The ALPO consensus protocol

ALPO stands for "ALPO is Like Paxos, except (hopefully) more Obvious". It is an experiment to try defining a protocol for managing a replicated log using distributed consensus, in a way that is easier to understand and more complete than Paxos.

Problems with Paxos

Paxos has existed for more than 20 years, is generally believed to be correct, and has been implemented numerous times. Thus it might seem silly to think about alternative algorithms. However, Paxos suffers from the following problems:

In its purest form, as described by Lamport, it is incomplete. Basic Paxos guarantees safety, but (a) it does not deal with liveness issues (i.e. the algorithm may never terminate), (b) its data model consists of a single value, whereas real applications need to store a sequence of values, such as a log or state machine, and (c) it does not handle listeners (i.e., consensus may be reached but some of the parties may not realize that).
Other people have extended Paxos to be more complete, but there seems to be no agreed-upon way to do this and the various descriptions are quite complicated and difficult to understand.
Systems implementing Paxos all have reputations for being flaky or hard to use (though it's not clear whether this is because of Paxos).
Even in its simplest form the algorithm is hard to understand; the extended versions are nearly impossible to understand, even for experts. There does not seem to exist a description of Paxos that is both complete and relatively easy for a wide audience to understand. For example, most students in graduate operating systems classes are not capable of understanding the full Paxos algorithm.
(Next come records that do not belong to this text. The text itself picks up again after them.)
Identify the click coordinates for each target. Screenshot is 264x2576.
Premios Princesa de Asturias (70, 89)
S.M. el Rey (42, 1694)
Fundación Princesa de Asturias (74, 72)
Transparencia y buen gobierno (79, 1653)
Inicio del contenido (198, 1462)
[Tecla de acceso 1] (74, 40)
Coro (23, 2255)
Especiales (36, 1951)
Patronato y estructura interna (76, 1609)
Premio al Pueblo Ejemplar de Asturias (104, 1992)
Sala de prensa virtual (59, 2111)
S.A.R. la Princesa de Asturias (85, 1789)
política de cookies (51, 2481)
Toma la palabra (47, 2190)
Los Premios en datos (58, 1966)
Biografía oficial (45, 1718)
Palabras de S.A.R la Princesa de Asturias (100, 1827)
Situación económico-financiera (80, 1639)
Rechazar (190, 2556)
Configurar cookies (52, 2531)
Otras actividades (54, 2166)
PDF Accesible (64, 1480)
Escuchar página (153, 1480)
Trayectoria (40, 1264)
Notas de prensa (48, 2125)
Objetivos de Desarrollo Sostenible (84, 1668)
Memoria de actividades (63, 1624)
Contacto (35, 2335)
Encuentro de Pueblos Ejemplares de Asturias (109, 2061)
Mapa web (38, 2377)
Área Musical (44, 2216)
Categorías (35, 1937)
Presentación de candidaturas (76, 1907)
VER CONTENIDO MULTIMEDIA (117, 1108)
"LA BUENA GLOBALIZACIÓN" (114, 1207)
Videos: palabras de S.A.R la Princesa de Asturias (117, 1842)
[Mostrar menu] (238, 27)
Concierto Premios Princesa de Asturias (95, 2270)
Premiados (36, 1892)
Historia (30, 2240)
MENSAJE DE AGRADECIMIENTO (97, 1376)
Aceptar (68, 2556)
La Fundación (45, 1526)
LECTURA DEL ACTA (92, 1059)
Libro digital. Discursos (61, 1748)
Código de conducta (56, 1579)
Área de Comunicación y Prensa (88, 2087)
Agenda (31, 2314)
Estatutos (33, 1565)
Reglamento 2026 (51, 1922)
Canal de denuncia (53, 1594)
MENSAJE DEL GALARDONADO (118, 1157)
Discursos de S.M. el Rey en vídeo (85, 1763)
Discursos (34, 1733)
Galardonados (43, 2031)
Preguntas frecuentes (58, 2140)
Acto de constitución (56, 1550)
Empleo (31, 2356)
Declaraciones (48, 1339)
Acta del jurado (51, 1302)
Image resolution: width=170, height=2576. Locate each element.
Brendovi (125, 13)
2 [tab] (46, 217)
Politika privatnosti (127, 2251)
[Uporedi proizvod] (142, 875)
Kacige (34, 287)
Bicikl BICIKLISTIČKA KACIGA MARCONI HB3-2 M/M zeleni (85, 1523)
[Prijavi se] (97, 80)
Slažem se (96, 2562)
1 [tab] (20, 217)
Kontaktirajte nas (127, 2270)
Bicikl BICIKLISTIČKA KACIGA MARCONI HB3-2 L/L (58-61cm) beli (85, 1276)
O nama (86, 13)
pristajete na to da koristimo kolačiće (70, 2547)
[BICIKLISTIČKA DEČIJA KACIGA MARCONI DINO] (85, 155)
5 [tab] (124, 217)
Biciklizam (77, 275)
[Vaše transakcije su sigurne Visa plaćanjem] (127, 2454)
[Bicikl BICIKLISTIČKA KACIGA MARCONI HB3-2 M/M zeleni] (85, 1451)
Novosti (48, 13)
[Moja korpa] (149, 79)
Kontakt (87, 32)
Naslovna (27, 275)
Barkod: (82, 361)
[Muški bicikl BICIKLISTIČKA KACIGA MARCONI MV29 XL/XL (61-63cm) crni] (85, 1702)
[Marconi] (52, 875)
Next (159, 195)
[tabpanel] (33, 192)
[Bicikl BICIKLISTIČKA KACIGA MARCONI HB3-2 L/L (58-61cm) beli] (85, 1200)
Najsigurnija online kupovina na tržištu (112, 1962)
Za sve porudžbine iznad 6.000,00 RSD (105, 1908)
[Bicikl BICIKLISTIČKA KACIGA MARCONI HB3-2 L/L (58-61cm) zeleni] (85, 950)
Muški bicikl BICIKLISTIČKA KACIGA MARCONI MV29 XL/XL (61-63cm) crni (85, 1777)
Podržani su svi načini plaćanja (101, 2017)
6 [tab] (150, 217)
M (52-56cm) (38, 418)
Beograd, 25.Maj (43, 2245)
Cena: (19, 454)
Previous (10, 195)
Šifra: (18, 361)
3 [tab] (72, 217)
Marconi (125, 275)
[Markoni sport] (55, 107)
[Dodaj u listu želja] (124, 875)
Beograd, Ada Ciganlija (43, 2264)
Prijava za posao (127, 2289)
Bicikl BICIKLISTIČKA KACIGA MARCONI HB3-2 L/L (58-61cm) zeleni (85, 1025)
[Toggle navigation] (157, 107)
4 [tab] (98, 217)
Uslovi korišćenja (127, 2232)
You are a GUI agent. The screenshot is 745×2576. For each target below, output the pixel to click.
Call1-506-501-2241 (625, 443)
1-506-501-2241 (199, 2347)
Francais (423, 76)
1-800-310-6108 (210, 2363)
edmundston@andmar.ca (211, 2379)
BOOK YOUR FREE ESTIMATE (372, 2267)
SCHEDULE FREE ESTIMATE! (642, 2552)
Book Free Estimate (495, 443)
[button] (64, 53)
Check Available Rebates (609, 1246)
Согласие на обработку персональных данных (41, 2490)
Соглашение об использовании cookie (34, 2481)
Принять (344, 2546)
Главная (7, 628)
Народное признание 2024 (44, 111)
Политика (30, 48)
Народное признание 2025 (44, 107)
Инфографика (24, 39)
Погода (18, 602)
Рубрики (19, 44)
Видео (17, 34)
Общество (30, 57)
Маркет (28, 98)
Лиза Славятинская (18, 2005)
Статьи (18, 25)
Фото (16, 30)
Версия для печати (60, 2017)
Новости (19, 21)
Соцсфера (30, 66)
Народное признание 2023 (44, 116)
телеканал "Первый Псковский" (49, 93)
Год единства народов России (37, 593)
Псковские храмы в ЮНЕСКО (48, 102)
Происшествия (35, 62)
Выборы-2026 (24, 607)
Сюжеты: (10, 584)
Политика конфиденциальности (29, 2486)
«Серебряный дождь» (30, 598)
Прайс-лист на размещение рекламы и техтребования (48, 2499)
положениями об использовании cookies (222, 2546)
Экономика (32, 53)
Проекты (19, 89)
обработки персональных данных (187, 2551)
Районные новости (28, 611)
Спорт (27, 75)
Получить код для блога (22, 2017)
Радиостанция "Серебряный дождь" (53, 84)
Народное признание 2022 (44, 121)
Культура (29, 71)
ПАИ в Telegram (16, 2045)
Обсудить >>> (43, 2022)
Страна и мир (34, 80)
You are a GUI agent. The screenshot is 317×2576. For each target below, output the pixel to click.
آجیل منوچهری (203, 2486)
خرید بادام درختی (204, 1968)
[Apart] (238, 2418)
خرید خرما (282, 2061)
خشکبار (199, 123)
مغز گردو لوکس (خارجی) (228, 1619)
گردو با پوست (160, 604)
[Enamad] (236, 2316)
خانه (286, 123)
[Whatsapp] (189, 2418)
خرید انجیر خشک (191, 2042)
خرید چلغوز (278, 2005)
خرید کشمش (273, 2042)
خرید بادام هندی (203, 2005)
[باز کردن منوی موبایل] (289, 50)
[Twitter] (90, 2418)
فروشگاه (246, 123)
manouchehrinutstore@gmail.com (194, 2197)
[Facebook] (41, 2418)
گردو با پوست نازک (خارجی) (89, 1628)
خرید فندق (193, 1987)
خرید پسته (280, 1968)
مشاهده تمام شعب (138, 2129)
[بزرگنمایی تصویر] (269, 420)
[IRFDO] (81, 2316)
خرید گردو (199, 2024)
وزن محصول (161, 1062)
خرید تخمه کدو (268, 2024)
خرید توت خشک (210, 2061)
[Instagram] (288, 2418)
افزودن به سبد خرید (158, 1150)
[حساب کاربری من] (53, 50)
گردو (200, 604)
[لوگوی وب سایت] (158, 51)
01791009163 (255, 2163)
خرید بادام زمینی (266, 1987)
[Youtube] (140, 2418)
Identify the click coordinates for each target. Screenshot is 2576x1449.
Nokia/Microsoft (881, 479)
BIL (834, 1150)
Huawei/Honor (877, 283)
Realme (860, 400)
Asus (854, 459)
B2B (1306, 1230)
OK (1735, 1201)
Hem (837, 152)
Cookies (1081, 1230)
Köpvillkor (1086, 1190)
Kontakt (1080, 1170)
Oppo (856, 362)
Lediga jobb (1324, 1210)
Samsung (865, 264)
Thus, I set out to devise a Paxos-like protocol that I could understand and convince myself to be correct. If that worked, the next step is to see if I could describe the protocol in a way that others could easily understand.

Goals

Create a log that is replicated across a cluster of servers. Each log entry will be identical on each of the servers.
The log is sequentially ordered: each entry has a unique integer id, and ids are assigned in ascending order.
Clients will make requests to append entries to the law, and to read log entries in order.
If a server has accepted a given log entry, then it also has accepted all log entries with smaller ids than the given one.
If a majority of the servers have accepted a particular log entry, then that log entry is called guaranteed: it will eventually be accepted by all servers, and it will not be lost unless a majority of the servers suffer simultaneous catastrophic failures that lose all of their persistent data.
One of the servers in the cluster is designated the leader; all client requests that modify the log must be processed by the leader.
Clients can read log entries from any server, though there will be a time delay between when data can be read from the leader and when it can be read from other servers.
Leadership can move among the servers in the cluster in response to failures.
There is at most one leader in the cluster at a time. Once a new leader has been elected, it will not be possible for the previous leader to make updates to the log.

Leader election

The first part of the ALPO protocol manages the election of leaders so that (a) there is at most one leader at a time and (b) if the current leader crashes, a new leader will be elected to take its place. Note: the description below is slightly incomplete, since it does not describe the interaction between leader election and log management. The protocol is extended later in this document once log management has been introduced.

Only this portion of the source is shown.